• **Text segment**
┄┄┄┄┄┄┄┄┄┄
To model the increase in random cell motion towards the PSM posterior, the magnitude of intrinsic random cell movement, $v_{0} (x)$ , increases towards the posterior according to Equation 6:

v_{0} (x_{i}) = \frac{v_{s}}{1 + (\frac{1 - \frac{x_{i} - x_{a}}{L}}{X_{v}})^{h}},

The parameters $v_{s}$ , $X_{v}$ , and $h$ determine the maximum magnitude of intrinsic cell motion, profile inflexion point, and steepness of the profile, respectively. By varying these parameters, one can create a variety of motility profiles with different shapes and amplitudes (see Figure 3B). Here, the x-position of cell $i$ is normalised according to the length of the PSM $L$ , and so the profile of cell motility scales with the length of the PSM. This is a valid assumption as the length of the PSM is thought to be partially specified by FGF signalling (Simsek and Özbudak, 2018), and the random motility of PSM cells is also under the control of FGF (Bénazéraf et al., 2010).

Cell volume exclusion is encoded by repulsion of two cells if their centres are within a cell diameter $d_{c}$ of one another, according to the cell-cell repulsion force $F (x_{j} - x_{i})$ :

F (x_{j} - x_{i}) = F (x_{j} - x_{i}) \frac{x_{j} - x_{i}}{| x_{j} - x_{i} |},

where the magnitude of the cell-cell repulsion force $F (x_{j} - x_{i})$ is given by

F (x_{j} - x_{i}) = {\begin{cases} μ (\frac{| x_{j} - x_{i} |}{d_{c}} - 1) & | x_{j} - x_{i} | \leq d_{c}, \\ 0, & | x_{j} - x_{i} | > d_{c}, \end{cases}

and the parameter µ controls the strength of cell-cell repulsion throughout the tissue. For computational simplicity, cell-cell adhesion is not encoded within this model.
┄┄┄┄┄┄┄┄┄┄
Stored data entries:

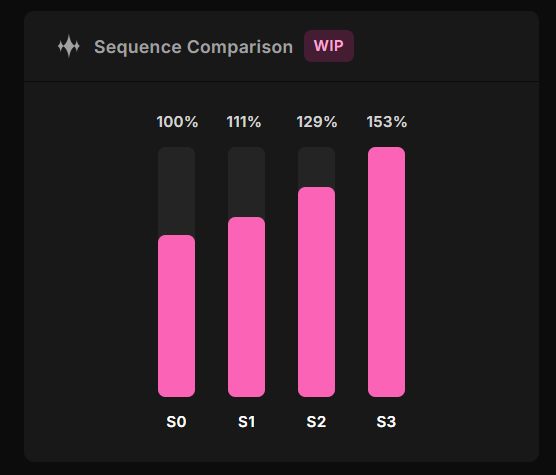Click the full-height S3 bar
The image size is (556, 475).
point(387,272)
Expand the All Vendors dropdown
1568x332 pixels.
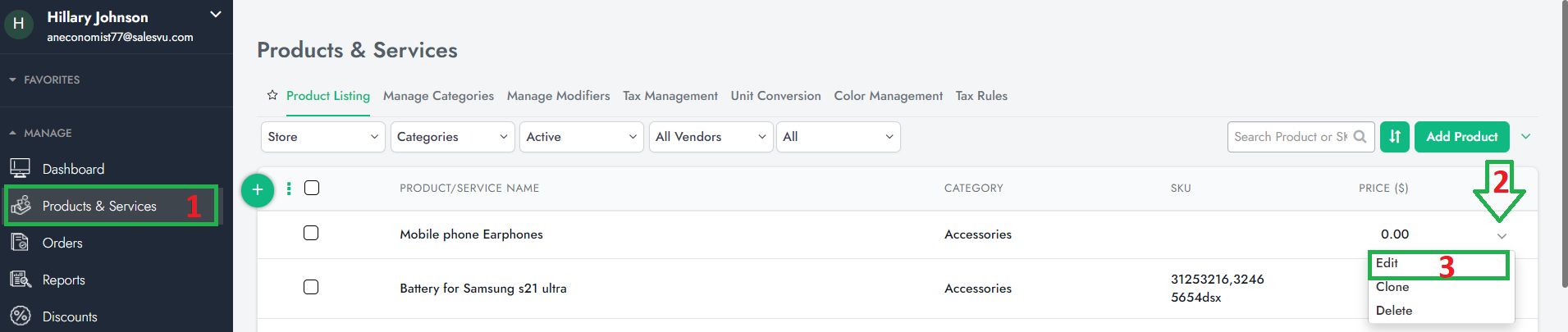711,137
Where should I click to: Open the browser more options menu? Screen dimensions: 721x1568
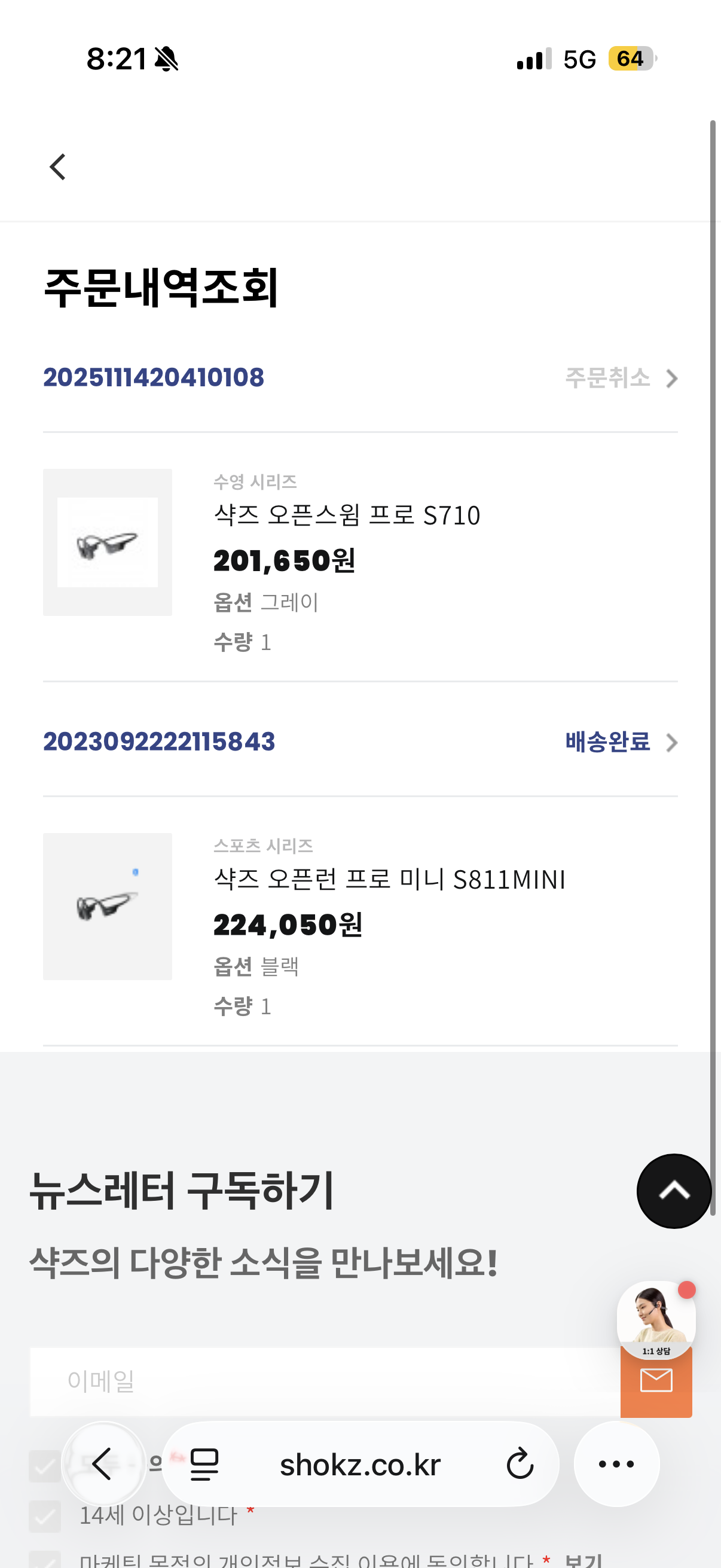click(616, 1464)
┄┄┄┄┄┄┄┄┄┄
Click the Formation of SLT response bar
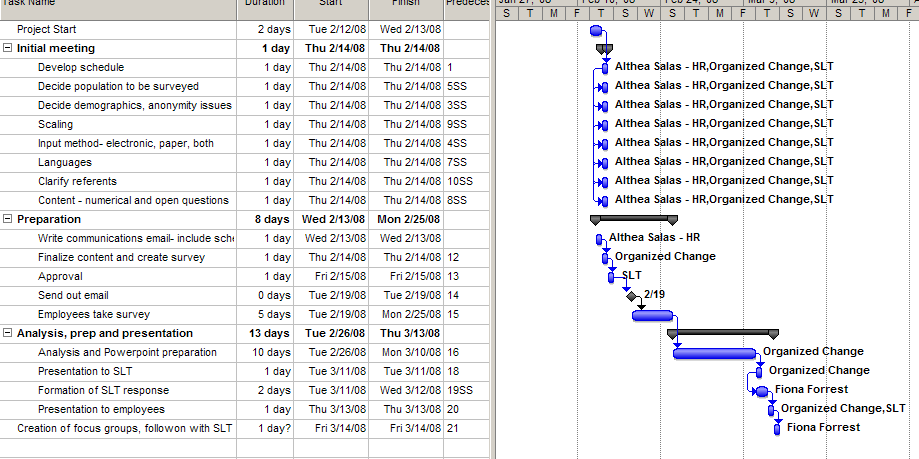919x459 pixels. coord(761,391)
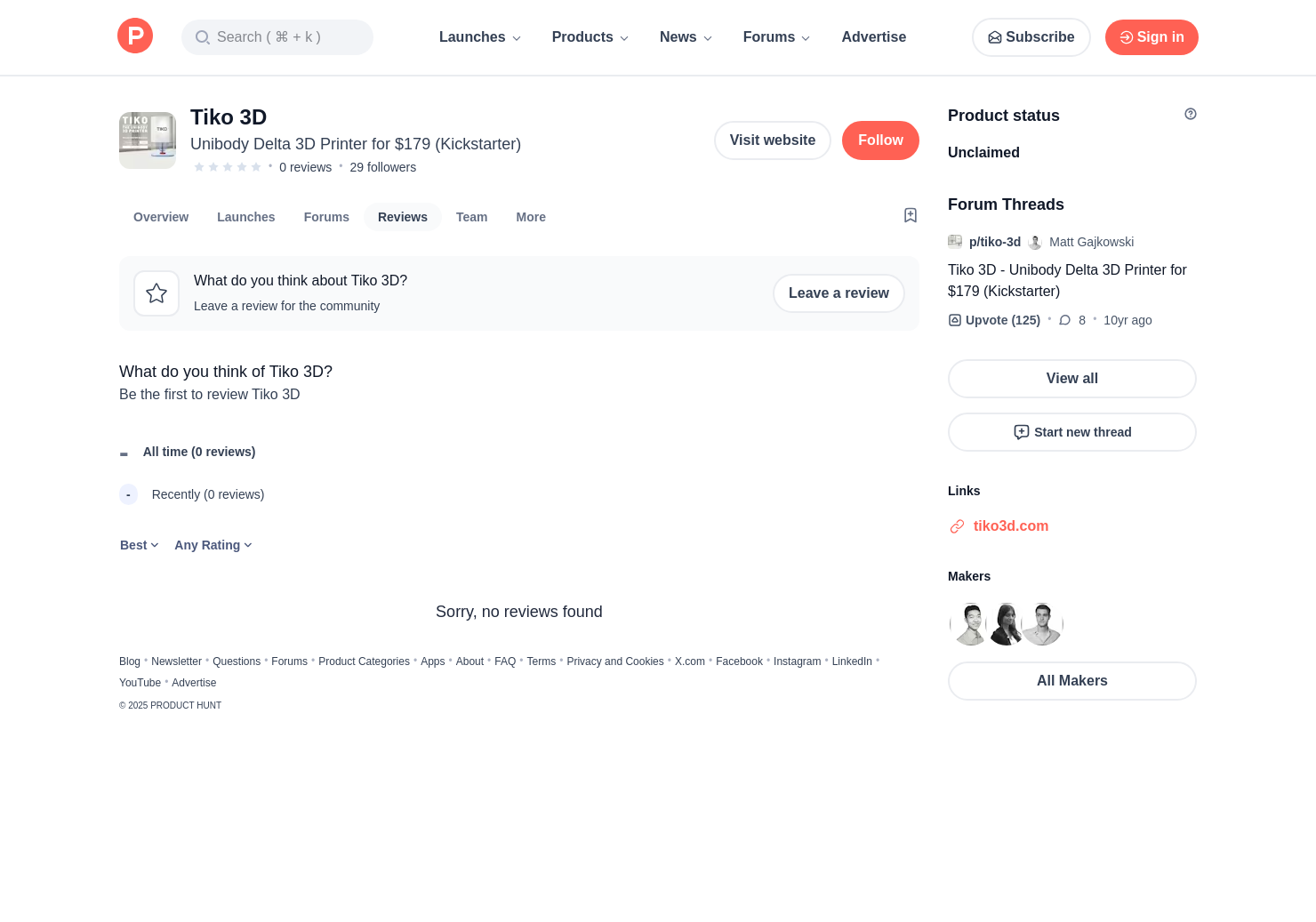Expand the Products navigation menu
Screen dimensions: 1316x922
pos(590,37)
┄┄┄┄┄┄┄┄┄┄
• **Goal of the exercise**
Copy the text about modeling PSM cell movement, starting at "Cell volume exclusion" and ending at "within this model.", and change "cell-cell repulsion" to "intercellular repulsion" wherever it occurs. Rely only on the text about modeling PSM cell movement.

• **Exercise output**
Cell volume exclusion is encoded by repulsion of two cells if their centres are within a cell diameter $d_{c}$ of one another, according to the intercellular repulsion force $F (x_{j} - x_{i})$ :

F (x_{j} - x_{i}) = F (x_{j} - x_{i}) \frac{x_{j} - x_{i}}{| x_{j} - x_{i} |},

where the magnitude of the intercellular repulsion force $F (x_{j} - x_{i})$ is given by

F (x_{j} - x_{i}) = {\begin{cases} μ (\frac{| x_{j} - x_{i} |}{d_{c}} - 1) & | x_{j} - x_{i} | \leq d_{c}, \\ 0, & | x_{j} - x_{i} | > d_{c}, \end{cases}

and the parameter µ controls the strength of intercellular repulsion throughout the tissue. For computational simplicity, cell-cell adhesion is not encoded within this model.